### REQUIREMENTS
Can you recast the records below as a JSON list of strings, with one string per line and blank lines left out?

### INFORMATION SHOWN
## Start
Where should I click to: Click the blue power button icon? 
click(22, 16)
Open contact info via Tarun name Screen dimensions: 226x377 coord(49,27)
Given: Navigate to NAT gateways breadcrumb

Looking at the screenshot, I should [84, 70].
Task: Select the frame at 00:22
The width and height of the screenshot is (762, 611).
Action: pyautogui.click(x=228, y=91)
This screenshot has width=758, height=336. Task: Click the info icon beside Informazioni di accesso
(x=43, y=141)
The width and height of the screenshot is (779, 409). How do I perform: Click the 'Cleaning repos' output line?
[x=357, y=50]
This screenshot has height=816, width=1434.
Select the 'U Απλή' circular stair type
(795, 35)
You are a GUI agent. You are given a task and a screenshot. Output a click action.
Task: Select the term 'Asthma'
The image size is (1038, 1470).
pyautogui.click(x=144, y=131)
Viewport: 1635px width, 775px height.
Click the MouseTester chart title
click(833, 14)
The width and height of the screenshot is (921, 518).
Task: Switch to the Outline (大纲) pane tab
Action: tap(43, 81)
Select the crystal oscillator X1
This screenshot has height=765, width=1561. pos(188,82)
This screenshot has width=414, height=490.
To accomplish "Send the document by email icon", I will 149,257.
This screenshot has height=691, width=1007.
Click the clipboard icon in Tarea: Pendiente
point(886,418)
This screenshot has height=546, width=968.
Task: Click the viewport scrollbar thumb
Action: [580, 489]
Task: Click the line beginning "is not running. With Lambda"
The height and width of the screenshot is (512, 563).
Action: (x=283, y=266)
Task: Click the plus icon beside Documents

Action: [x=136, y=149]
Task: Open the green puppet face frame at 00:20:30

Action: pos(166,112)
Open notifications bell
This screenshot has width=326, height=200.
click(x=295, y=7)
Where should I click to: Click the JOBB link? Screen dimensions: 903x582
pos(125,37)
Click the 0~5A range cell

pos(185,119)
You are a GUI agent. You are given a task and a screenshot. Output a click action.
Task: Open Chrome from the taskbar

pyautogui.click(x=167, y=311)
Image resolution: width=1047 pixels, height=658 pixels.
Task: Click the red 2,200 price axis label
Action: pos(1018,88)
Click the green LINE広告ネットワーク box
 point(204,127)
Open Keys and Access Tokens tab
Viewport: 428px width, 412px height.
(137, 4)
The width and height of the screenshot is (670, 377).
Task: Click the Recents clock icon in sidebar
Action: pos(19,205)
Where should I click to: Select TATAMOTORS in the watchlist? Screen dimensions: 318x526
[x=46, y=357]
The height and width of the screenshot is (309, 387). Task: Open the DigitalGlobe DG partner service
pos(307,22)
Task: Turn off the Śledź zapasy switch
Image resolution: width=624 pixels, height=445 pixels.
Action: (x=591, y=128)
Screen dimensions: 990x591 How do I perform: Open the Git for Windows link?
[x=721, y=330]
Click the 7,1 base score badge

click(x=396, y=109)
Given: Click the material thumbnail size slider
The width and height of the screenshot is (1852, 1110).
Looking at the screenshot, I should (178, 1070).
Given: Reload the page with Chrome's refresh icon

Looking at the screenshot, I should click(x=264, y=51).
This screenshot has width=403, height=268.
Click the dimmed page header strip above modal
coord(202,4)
## End
### PROBLEM SOLUTION
[
  "Where should I click to: Click the blue power button icon? ",
  "click(22, 16)",
  "Open contact info via Tarun name Screen dimensions: 226x377 coord(49,27)",
  "Given: Navigate to NAT gateways breadcrumb",
  "Looking at the screenshot, I should [84, 70].",
  "Task: Select the frame at 00:22",
  "The width and height of the screenshot is (762, 611).",
  "Action: pyautogui.click(x=228, y=91)",
  "This screenshot has width=758, height=336. Task: Click the info icon beside Informazioni di accesso",
  "(x=43, y=141)",
  "The width and height of the screenshot is (779, 409). How do I perform: Click the 'Cleaning repos' output line?",
  "[x=357, y=50]",
  "This screenshot has height=816, width=1434.",
  "Select the 'U Απλή' circular stair type",
  "(795, 35)",
  "You are a GUI agent. You are given a task and a screenshot. Output a click action.",
  "Task: Select the term 'Asthma'",
  "The image size is (1038, 1470).",
  "pyautogui.click(x=144, y=131)",
  "Viewport: 1635px width, 775px height.",
  "Click the MouseTester chart title",
  "click(833, 14)",
  "The width and height of the screenshot is (921, 518).",
  "Task: Switch to the Outline (大纲) pane tab",
  "Action: tap(43, 81)",
  "Select the crystal oscillator X1",
  "This screenshot has height=765, width=1561. pos(188,82)",
  "This screenshot has width=414, height=490.",
  "To accomplish \"Send the document by email icon\", I will 149,257.",
  "This screenshot has height=691, width=1007.",
  "Click the clipboard icon in Tarea: Pendiente",
  "point(886,418)",
  "This screenshot has height=546, width=968.",
  "Task: Click the viewport scrollbar thumb",
  "Action: [580, 489]",
  "Task: Click the line beginning \"is not running. With Lambda\"",
  "The height and width of the screenshot is (512, 563).",
  "Action: (x=283, y=266)",
  "Task: Click the plus icon beside Documents",
  "Action: [x=136, y=149]",
  "Task: Open the green puppet face frame at 00:20:30",
  "Action: pos(166,112)",
  "Open notifications bell",
  "This screenshot has width=326, height=200.",
  "click(x=295, y=7)",
  "Where should I click to: Click the JOBB link? Screen dimensions: 903x582",
  "pos(125,37)",
  "Click the 0~5A range cell",
  "pos(185,119)",
  "You are a GUI agent. You are given a task and a screenshot. Output a click action.",
  "Task: Open Chrome from the taskbar",
  "pyautogui.click(x=167, y=311)",
  "Image resolution: width=1047 pixels, height=658 pixels.",
  "Task: Click the red 2,200 price axis label",
  "Action: pos(1018,88)",
  "Click the green LINE広告ネットワーク box",
  " point(204,127)",
  "Open Keys and Access Tokens tab",
  "Viewport: 428px width, 412px height.",
  "(137, 4)",
  "The width and height of the screenshot is (670, 377).",
  "Task: Click the Recents clock icon in sidebar",
  "Action: pos(19,205)",
  "Where should I click to: Select TATAMOTORS in the watchlist? Screen dimensions: 318x526",
  "[x=46, y=357]",
  "The height and width of the screenshot is (309, 387). Task: Open the DigitalGlobe DG partner service",
  "pos(307,22)",
  "Task: Turn off the Śledź zapasy switch",
  "Image resolution: width=624 pixels, height=445 pixels.",
  "Action: (x=591, y=128)",
  "Screen dimensions: 990x591 How do I perform: Open the Git for Windows link?",
  "[x=721, y=330]",
  "Click the 7,1 base score badge",
  "click(x=396, y=109)",
  "Given: Click the material thumbnail size slider",
  "The width and height of the screenshot is (1852, 1110).",
  "Looking at the screenshot, I should (178, 1070).",
  "Given: Reload the page with Chrome's refresh icon",
  "Looking at the screenshot, I should click(x=264, y=51).",
  "This screenshot has width=403, height=268.",
  "Click the dimmed page header strip above modal",
  "coord(202,4)"
]